- **Text block**:
Results and discussion

X-ray diffraction studies

XRD studies were made on (PVP + PVA), KBr, and the complexes (Fig. 1) in order to investigate the influence of the concentration of KBr salt. There was a noticeable change in the intensity of XRD peaks of the doped samples in addition to the appearance of additional peaks. Peaks were observed for 2θ values around 23°, 44°, and 51° for pure (PVP + PVA) blend. The intensity of these peaks decreased with increasing salt concentration and got slightly displaced in complexed polymer blend films. The peaks for 2θ values at 27°, 38.6°, 47.7°, 55.8°, pertaining to KBr disappeared in polymer complexes which indicates the complete dissolution of the salt in the polymer matrix. The decrease in the intensities of peaks on doping shows that the addition of KBr salt causes a decrease in the degree of crystallinity and simultaneous increase in the amorphosity of the complexed films. This amorphous nature is responsible for greater ionic diffusivity resulting in high ionic conductivity. This observation confirms that complexation has taken place in the amorphous phase.

Fig. 1

XRD plots of a pure PVP + PVA (50:50). b PVP + PVA + KBr (47.5:47.5:5). c PVP + PVA + KBr (45:45:10). d PVP + PVA + KBr (42.5:42.5:15). e PVP + PVA + KBr (40:40:20). f Pure Salt (KBr)

Scanning electron microscopy

Figure 2 shows the scanning electron micrographs of pure (PVP + PVA) blend and KBr-doped polymer electrolytes. The morphology was uniform but with different degrees of roughness. The increase in the degree of roughness with increased KBr salt concentration indicates segregation of the dopant in the host matrix. The difference in morphology of the KBr-doped films is consistent with the significant differences in the ionic conductivity of these films.

Fig. 2

SEM photographs of a pure PVP + PVA (50:50). b PVP + PVA + KBr (47.5:47.5:5). c PVP + PVA + KBr (45:45:10). d PVP + PVA + KBr (42.5:42.5:15). e PVP + PVA + KBr (40:40:20)

DC conductivity

The variation of DC conductivity (σ), as a function of composition of KBr in (PVP + PVA) for different weight percent ratios of KBr is shown in Fig. 3a in the temperature range of 300–400 K. The variation of conductivity with KBr content at 300 K is shown in Fig. 3b. It continued to increase with increased dopant concentration, although slowly at higher concentrations. The increase in conductivity at lower dopant concentrations of KBr is attributed to the formation of charge transfer complexes or decrease in the crystallinity of the blend [9], while the slow increase at higher dopant concentrations is due to the formation of ionic aggregates. These ionic aggregates impede the conduction process [10] and decrease the conductivity. The conductivity increased with temperature and followed Arrhenius behavior throughout with three regions (regions I, II, and III) having different activation energies. While regions I and III might be due to intrachain and interchain segmental motions, region II may be due to the transition of the polymer from the crystalline to amorphous phase [9, 11].

- **Task directions**: In the passage on the polymer blend films, rewrite everything from "XRD plots of" down to "Pure Salt (KBr)", replacing "XRD plots" with "Diffraction patterns".

- **Supplied information**:
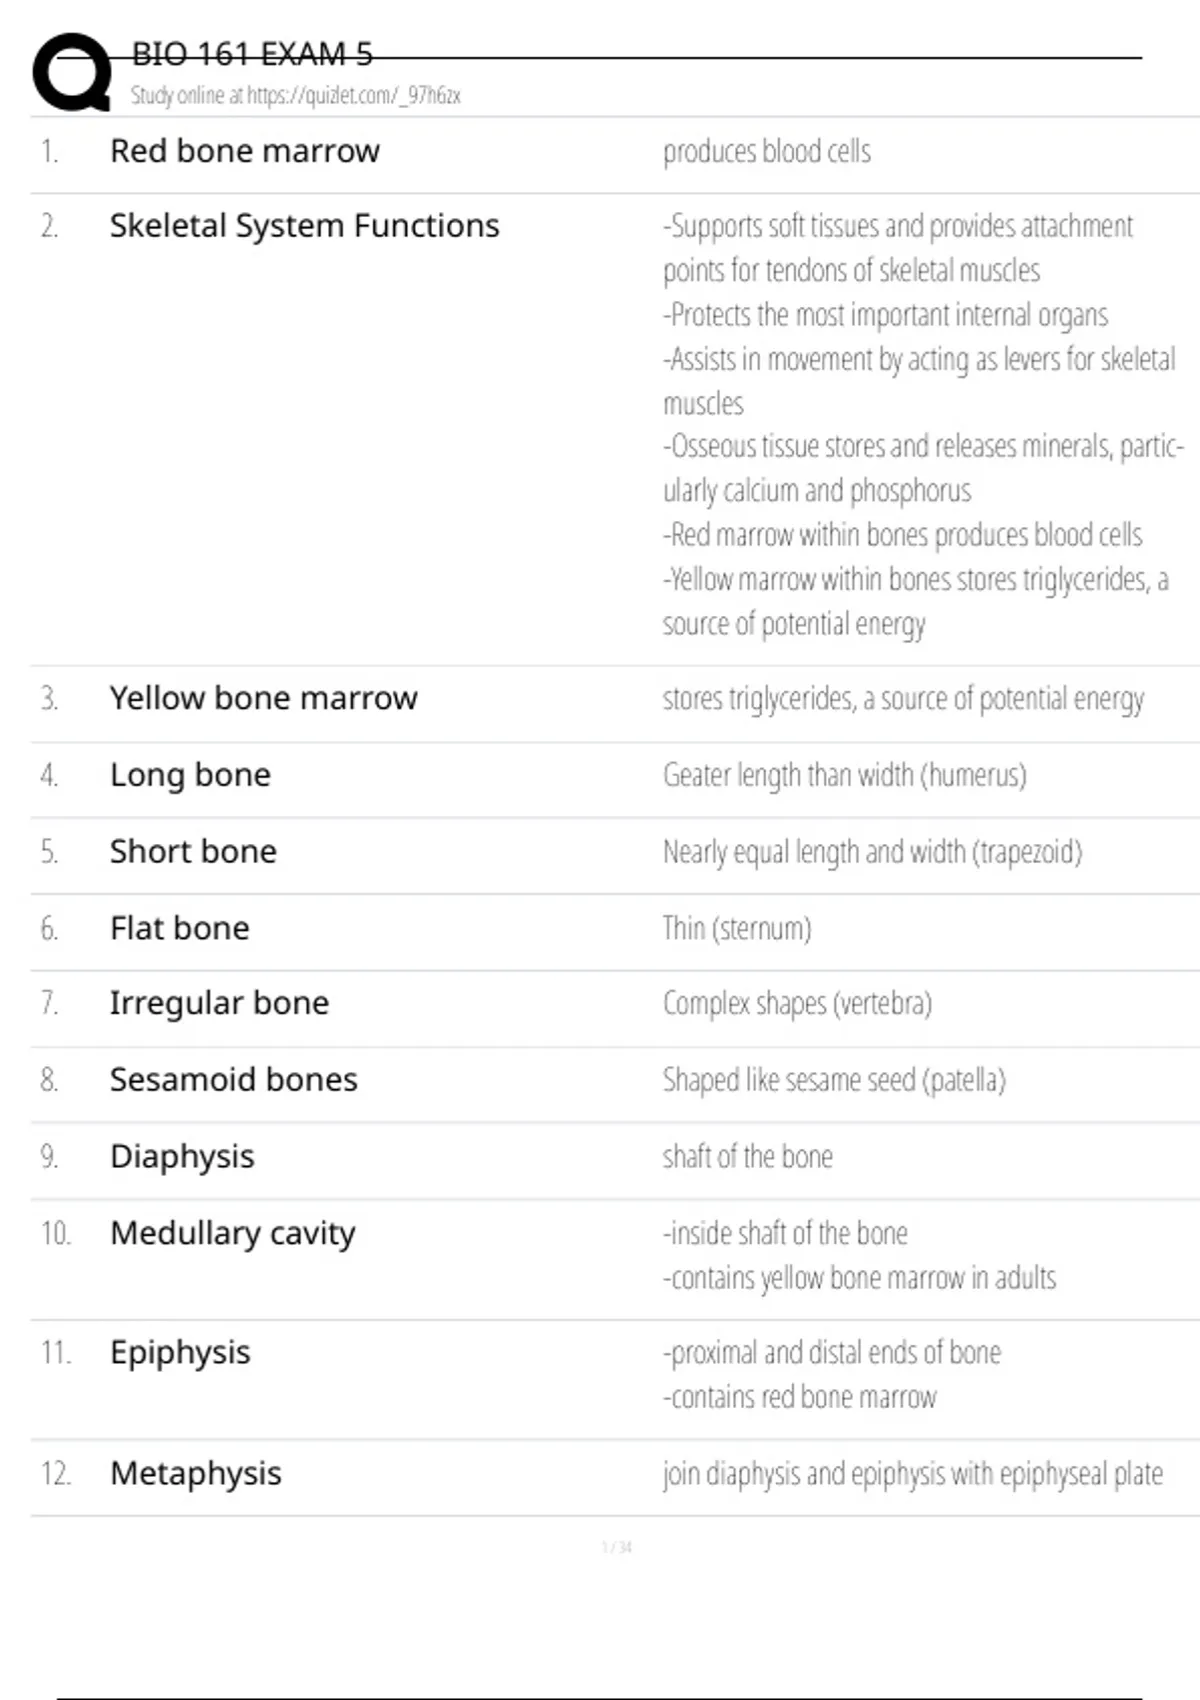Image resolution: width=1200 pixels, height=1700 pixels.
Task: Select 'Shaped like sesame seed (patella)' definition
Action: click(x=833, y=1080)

- **Response to the exercise**:
Diffraction patterns of a pure PVP + PVA (50:50). b PVP + PVA + KBr (47.5:47.5:5). c PVP + PVA + KBr (45:45:10). d PVP + PVA + KBr (42.5:42.5:15). e PVP + PVA + KBr (40:40:20). f Pure Salt (KBr)